### Short exercise
Locate each line in the records that contains the word "height", and copy those lines out.

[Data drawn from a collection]
>>>>

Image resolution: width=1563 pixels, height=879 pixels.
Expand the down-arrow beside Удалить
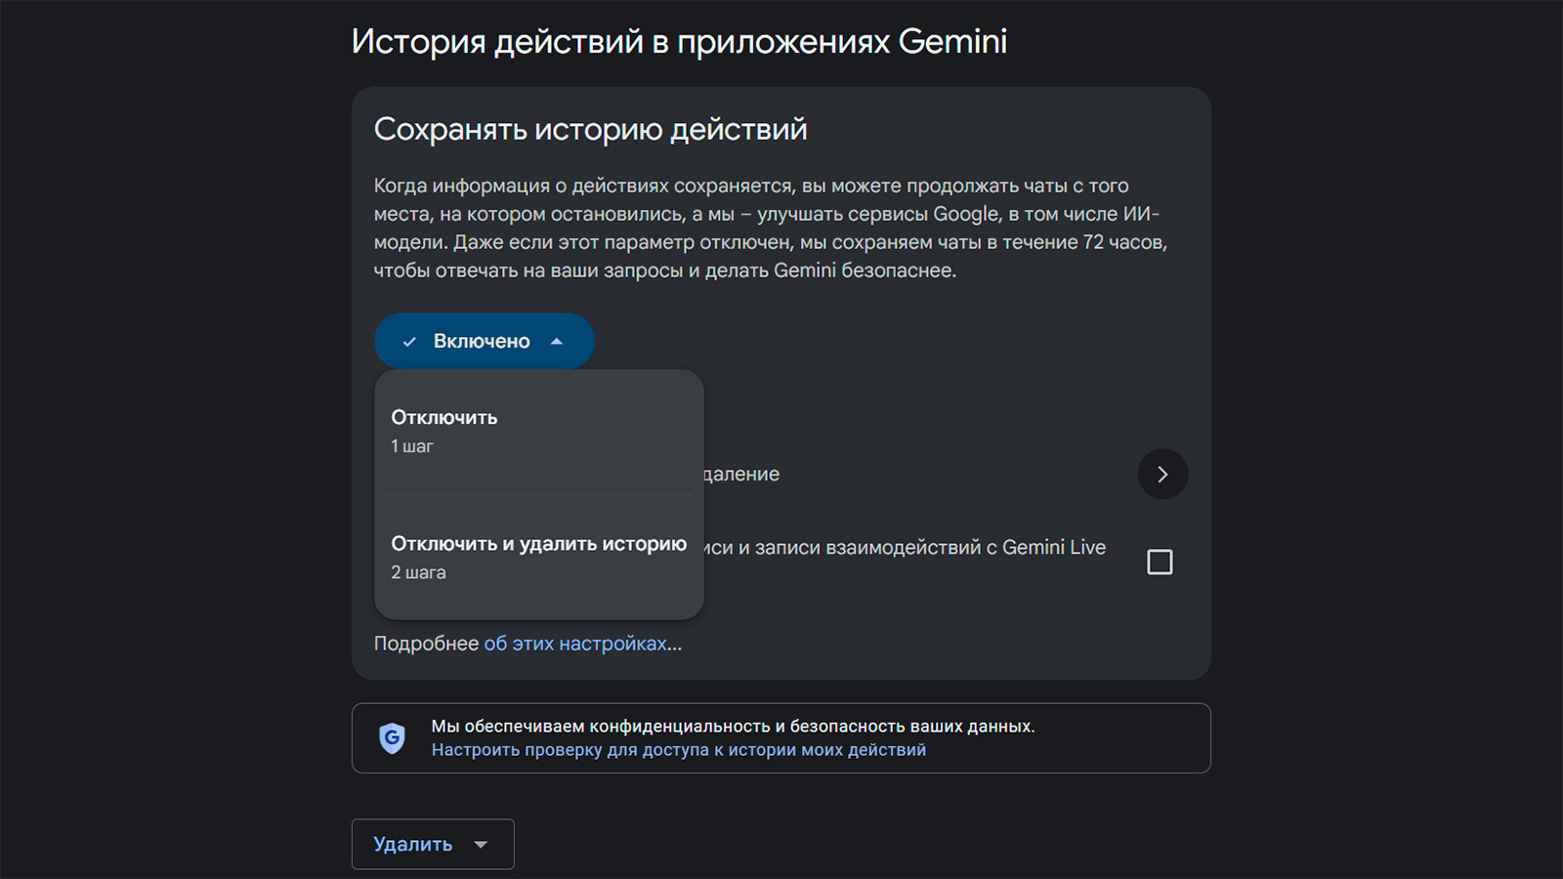coord(481,844)
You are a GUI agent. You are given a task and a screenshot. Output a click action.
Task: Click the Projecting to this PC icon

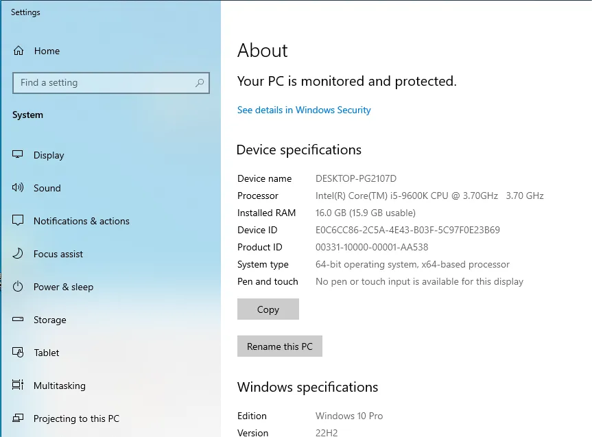pos(19,418)
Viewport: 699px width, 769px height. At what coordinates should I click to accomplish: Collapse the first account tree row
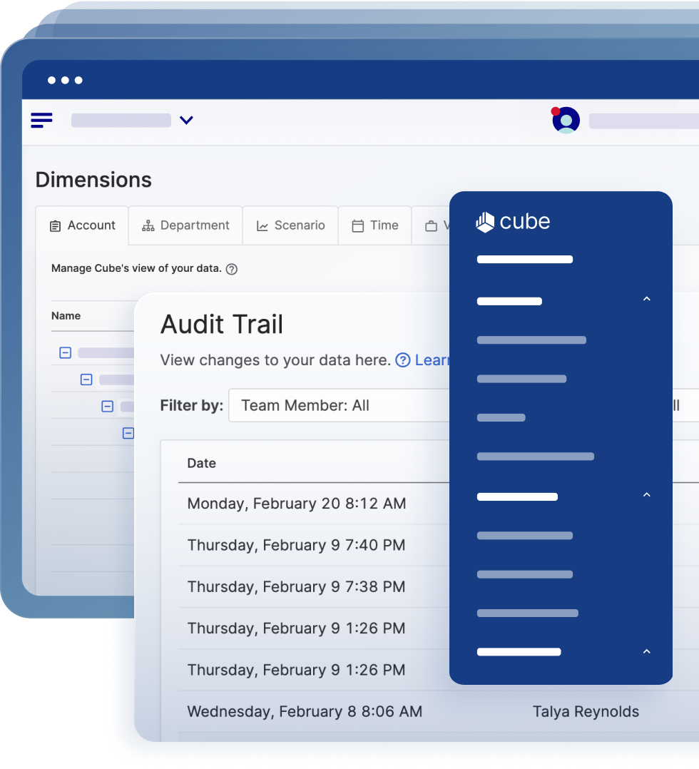click(65, 352)

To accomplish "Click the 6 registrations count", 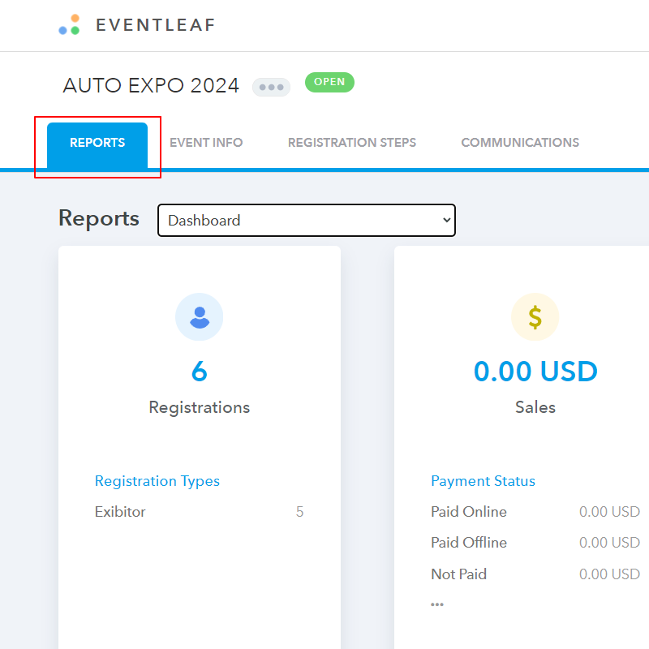I will tap(200, 372).
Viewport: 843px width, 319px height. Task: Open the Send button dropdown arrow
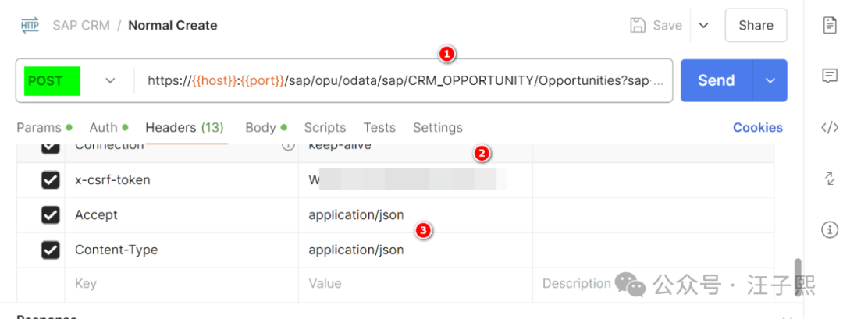pos(770,80)
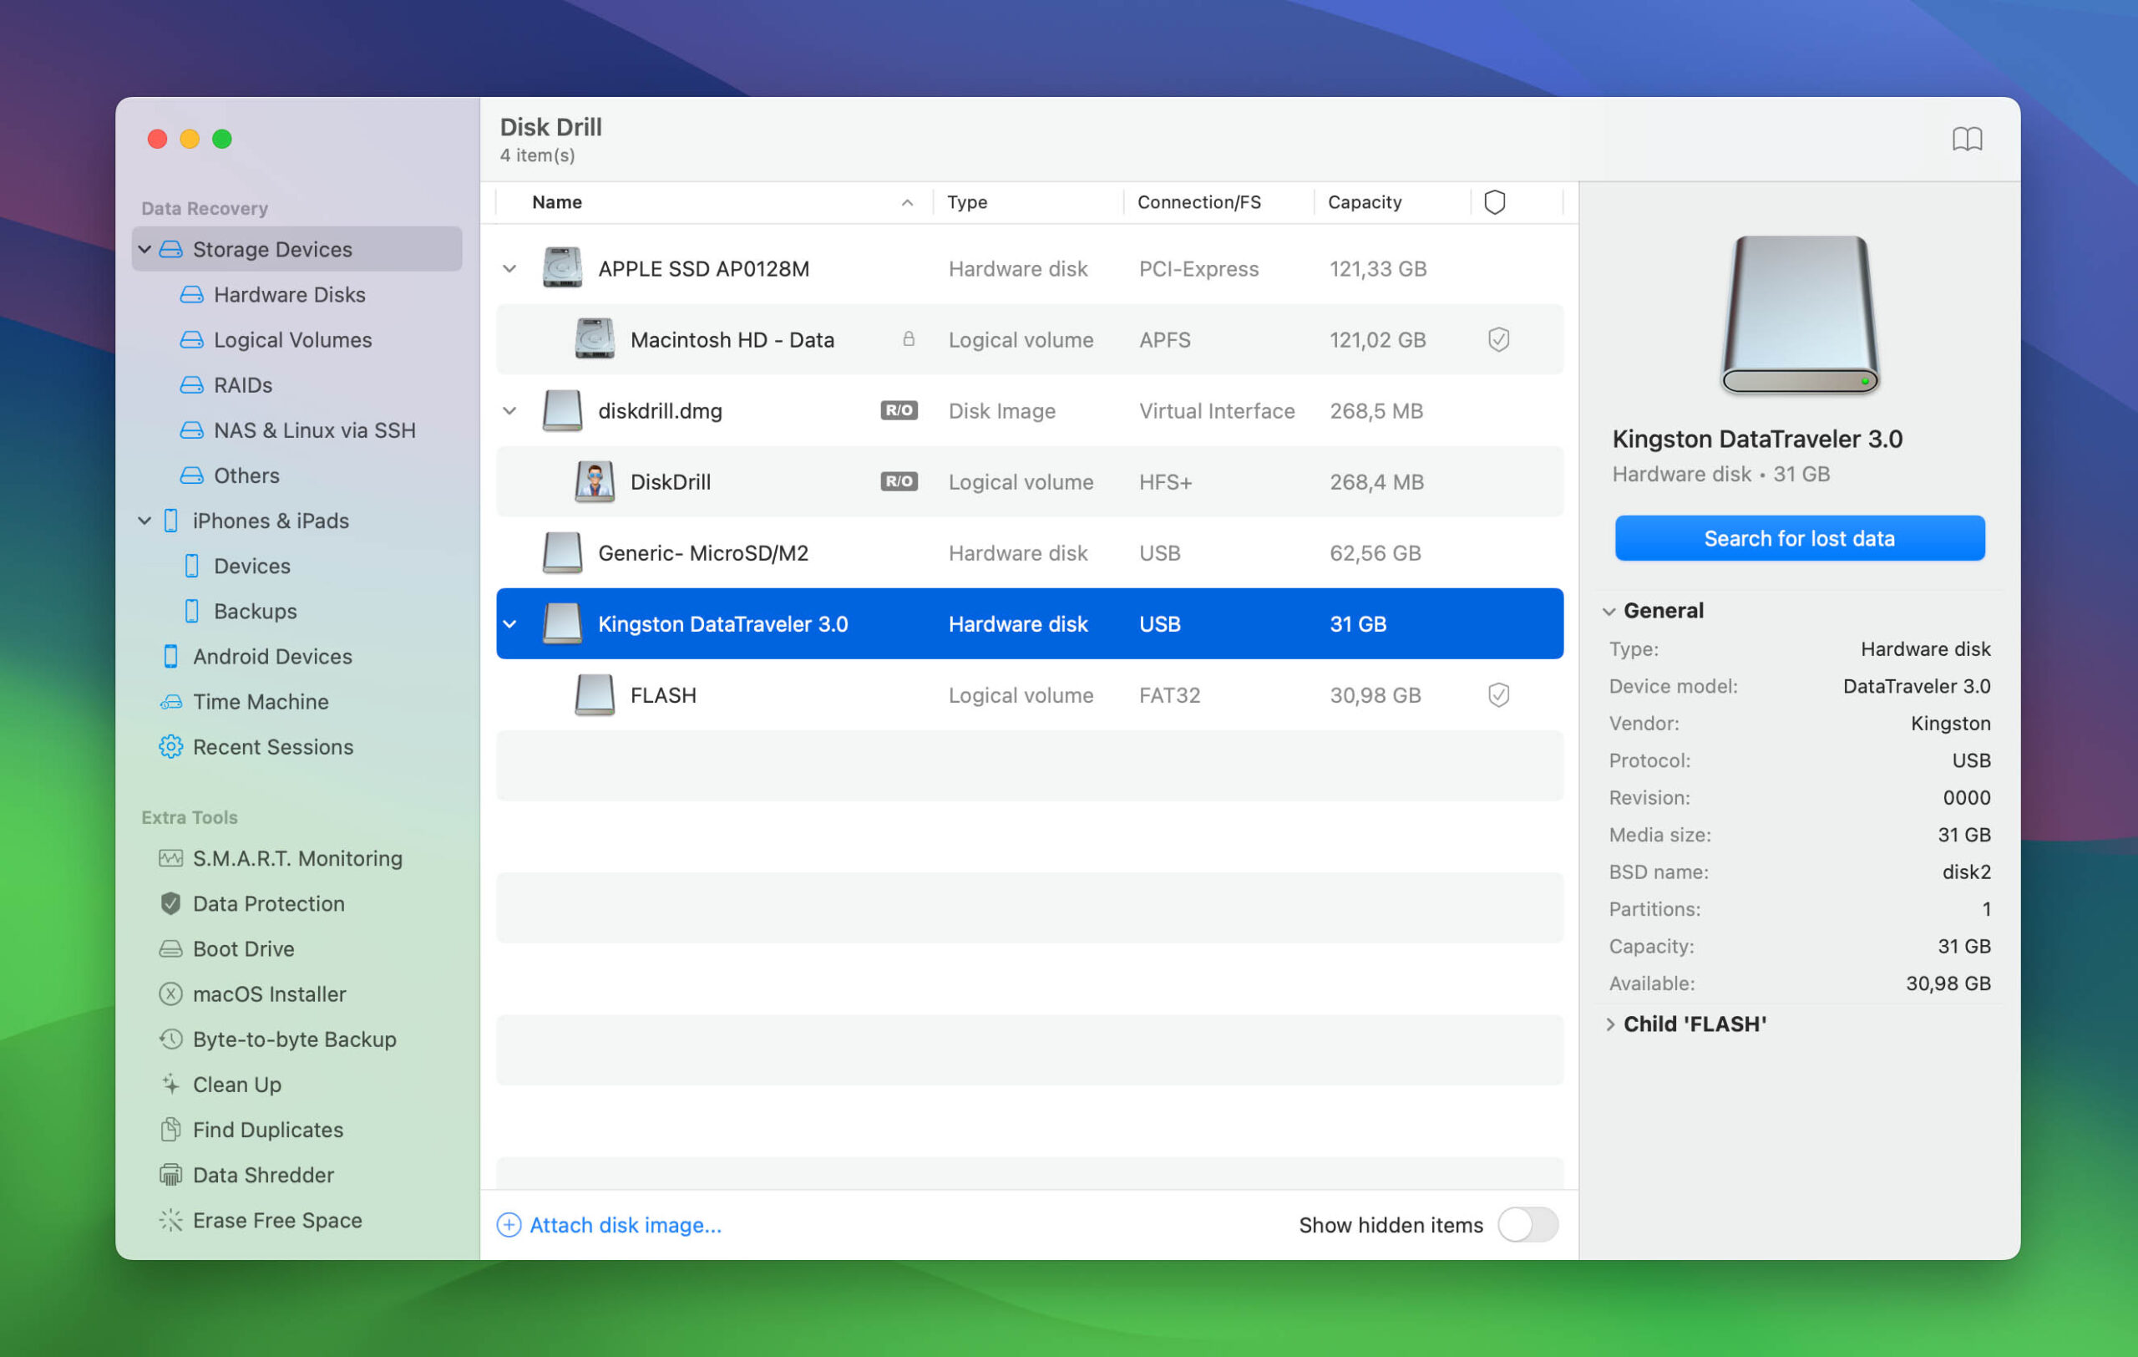Collapse the APPLE SSD AP0128M row
Screen dimensions: 2138x1357
[x=510, y=268]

<<<<

### Solved problem
Image resolution: width=1563 pixels, height=879 pixels.
Viewport: 699px width, 769px height. At what coordinates should I click to accomplish: Collapse the first account tree row
Viewport: 843px width, 319px height. Task: Open the Send button dropdown arrow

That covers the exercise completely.